### WHAT IS EXPECTED
From top to bottom, each entry below must be reproduced exactly.

### Stored data entries
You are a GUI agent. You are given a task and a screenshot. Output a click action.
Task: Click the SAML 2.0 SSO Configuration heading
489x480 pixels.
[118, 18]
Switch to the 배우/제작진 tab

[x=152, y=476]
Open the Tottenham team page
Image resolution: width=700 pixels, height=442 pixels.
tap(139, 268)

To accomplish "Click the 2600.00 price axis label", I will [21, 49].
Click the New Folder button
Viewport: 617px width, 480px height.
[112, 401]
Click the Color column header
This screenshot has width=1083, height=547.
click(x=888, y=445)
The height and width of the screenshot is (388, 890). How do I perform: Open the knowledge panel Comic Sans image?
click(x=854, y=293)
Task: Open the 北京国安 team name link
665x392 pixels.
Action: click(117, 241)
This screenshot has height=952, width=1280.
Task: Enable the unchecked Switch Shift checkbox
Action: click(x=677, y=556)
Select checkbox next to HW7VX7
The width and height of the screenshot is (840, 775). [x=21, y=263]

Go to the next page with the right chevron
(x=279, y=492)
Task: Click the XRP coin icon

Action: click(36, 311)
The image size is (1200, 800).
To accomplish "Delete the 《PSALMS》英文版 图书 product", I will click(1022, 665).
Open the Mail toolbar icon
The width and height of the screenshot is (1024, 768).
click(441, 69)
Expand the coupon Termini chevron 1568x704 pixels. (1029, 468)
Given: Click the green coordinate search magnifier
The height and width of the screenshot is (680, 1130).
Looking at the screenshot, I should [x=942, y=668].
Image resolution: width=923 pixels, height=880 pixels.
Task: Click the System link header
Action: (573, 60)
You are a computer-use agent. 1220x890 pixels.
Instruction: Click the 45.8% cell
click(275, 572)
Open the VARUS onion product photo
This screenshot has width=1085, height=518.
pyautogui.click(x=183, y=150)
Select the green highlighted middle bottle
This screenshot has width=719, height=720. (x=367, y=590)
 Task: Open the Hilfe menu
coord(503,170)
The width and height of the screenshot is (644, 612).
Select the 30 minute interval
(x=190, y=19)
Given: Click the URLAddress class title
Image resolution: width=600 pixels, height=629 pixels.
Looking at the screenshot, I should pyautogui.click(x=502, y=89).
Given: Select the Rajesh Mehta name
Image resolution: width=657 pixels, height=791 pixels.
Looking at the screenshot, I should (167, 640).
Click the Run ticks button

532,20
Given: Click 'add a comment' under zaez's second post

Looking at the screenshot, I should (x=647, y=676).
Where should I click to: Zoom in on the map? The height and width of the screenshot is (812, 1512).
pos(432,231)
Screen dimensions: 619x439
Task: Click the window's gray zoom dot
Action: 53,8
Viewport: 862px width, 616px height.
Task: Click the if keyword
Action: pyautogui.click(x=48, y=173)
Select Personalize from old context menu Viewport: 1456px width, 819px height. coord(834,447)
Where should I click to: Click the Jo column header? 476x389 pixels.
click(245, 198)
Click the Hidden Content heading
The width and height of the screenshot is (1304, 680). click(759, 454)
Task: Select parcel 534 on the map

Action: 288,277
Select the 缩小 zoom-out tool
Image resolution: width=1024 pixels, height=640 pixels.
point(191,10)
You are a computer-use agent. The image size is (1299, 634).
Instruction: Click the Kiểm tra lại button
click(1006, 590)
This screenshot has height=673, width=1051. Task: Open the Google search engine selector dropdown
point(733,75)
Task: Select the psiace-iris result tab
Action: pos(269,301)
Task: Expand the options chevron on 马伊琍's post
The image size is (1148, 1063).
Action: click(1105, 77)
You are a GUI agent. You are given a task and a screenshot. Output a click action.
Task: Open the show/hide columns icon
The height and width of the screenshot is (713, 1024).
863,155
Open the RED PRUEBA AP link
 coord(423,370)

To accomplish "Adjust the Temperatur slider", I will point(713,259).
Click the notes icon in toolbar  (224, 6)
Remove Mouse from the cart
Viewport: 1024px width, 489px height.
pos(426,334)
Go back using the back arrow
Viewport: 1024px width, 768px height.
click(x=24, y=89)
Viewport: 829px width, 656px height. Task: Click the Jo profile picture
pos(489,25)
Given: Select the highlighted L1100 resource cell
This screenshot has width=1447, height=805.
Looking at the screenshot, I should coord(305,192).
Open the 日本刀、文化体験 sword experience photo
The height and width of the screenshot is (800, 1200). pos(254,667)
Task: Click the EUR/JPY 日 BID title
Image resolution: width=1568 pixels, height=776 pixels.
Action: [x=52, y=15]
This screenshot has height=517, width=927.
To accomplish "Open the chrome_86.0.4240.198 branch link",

### TASK ANSWER
You are a GUI agent. You are given a task and a screenshot. Output a click action.
Task: Click the SAML 2.0 SSO Configuration heading
489x480 pixels.
[118, 18]
Switch to the 배우/제작진 tab

[x=152, y=476]
Open the Tottenham team page
Image resolution: width=700 pixels, height=442 pixels.
tap(139, 268)

To accomplish "Click the 2600.00 price axis label", I will [21, 49].
Click the New Folder button
Viewport: 617px width, 480px height.
[112, 401]
Click the Color column header
This screenshot has width=1083, height=547.
click(x=888, y=445)
The height and width of the screenshot is (388, 890). How do I perform: Open the knowledge panel Comic Sans image?
click(x=854, y=293)
Task: Open the 北京国安 team name link
665x392 pixels.
Action: click(117, 241)
This screenshot has height=952, width=1280.
Task: Enable the unchecked Switch Shift checkbox
Action: click(x=677, y=556)
Select checkbox next to HW7VX7
The width and height of the screenshot is (840, 775). [x=21, y=263]

Go to the next page with the right chevron
(x=279, y=492)
Task: Click the XRP coin icon

Action: click(36, 311)
The image size is (1200, 800).
To accomplish "Delete the 《PSALMS》英文版 图书 product", I will click(1022, 665).
Open the Mail toolbar icon
The width and height of the screenshot is (1024, 768).
click(441, 69)
Expand the coupon Termini chevron 1568x704 pixels. (1029, 468)
Given: Click the green coordinate search magnifier
The height and width of the screenshot is (680, 1130).
Looking at the screenshot, I should [x=942, y=668].
Image resolution: width=923 pixels, height=880 pixels.
Task: Click the System link header
Action: (573, 60)
You are a computer-use agent. 1220x890 pixels.
Instruction: Click the 45.8% cell
click(275, 572)
Open the VARUS onion product photo
This screenshot has width=1085, height=518.
pyautogui.click(x=183, y=150)
Select the green highlighted middle bottle
This screenshot has width=719, height=720. (x=367, y=590)
 Task: Open the Hilfe menu
coord(503,170)
The width and height of the screenshot is (644, 612).
Select the 30 minute interval
(x=190, y=19)
Given: Click the URLAddress class title
Image resolution: width=600 pixels, height=629 pixels.
Looking at the screenshot, I should pyautogui.click(x=502, y=89).
Given: Select the Rajesh Mehta name
Image resolution: width=657 pixels, height=791 pixels.
Looking at the screenshot, I should (167, 640).
Click the Run ticks button

532,20
Given: Click 'add a comment' under zaez's second post

Looking at the screenshot, I should (x=647, y=676).
Where should I click to: Zoom in on the map? The height and width of the screenshot is (812, 1512).
pos(432,231)
Screen dimensions: 619x439
Task: Click the window's gray zoom dot
Action: 53,8
Viewport: 862px width, 616px height.
Task: Click the if keyword
Action: pyautogui.click(x=48, y=173)
Select Personalize from old context menu Viewport: 1456px width, 819px height. coord(834,447)
Where should I click to: Click the Jo column header? 476x389 pixels.
click(245, 198)
Click the Hidden Content heading
The width and height of the screenshot is (1304, 680). click(759, 454)
Task: Select parcel 534 on the map

Action: 288,277
Select the 缩小 zoom-out tool
Image resolution: width=1024 pixels, height=640 pixels.
point(191,10)
You are a computer-use agent. The image size is (1299, 634).
Instruction: Click the Kiểm tra lại button
click(1006, 590)
This screenshot has height=673, width=1051. Task: Open the Google search engine selector dropdown
point(733,75)
Task: Select the psiace-iris result tab
Action: pos(269,301)
Task: Expand the options chevron on 马伊琍's post
The image size is (1148, 1063).
Action: click(1105, 77)
You are a GUI agent. You are given a task and a screenshot. Output a click action.
Task: Open the show/hide columns icon
The height and width of the screenshot is (713, 1024).
863,155
Open the RED PRUEBA AP link
 coord(423,370)

To accomplish "Adjust the Temperatur slider", I will point(713,259).
Click the notes icon in toolbar  (224, 6)
Remove Mouse from the cart
Viewport: 1024px width, 489px height.
pos(426,334)
Go back using the back arrow
Viewport: 1024px width, 768px height.
click(x=24, y=89)
Viewport: 829px width, 656px height. Task: Click the Jo profile picture
pos(489,25)
Given: Select the highlighted L1100 resource cell
This screenshot has width=1447, height=805.
Looking at the screenshot, I should coord(305,192).
Open the 日本刀、文化体験 sword experience photo
The height and width of the screenshot is (800, 1200). pos(254,667)
Task: Click the EUR/JPY 日 BID title
Image resolution: width=1568 pixels, height=776 pixels.
Action: [x=52, y=15]
This screenshot has height=517, width=927.
To accomplish "Open the chrome_86.0.4240.198 branch link",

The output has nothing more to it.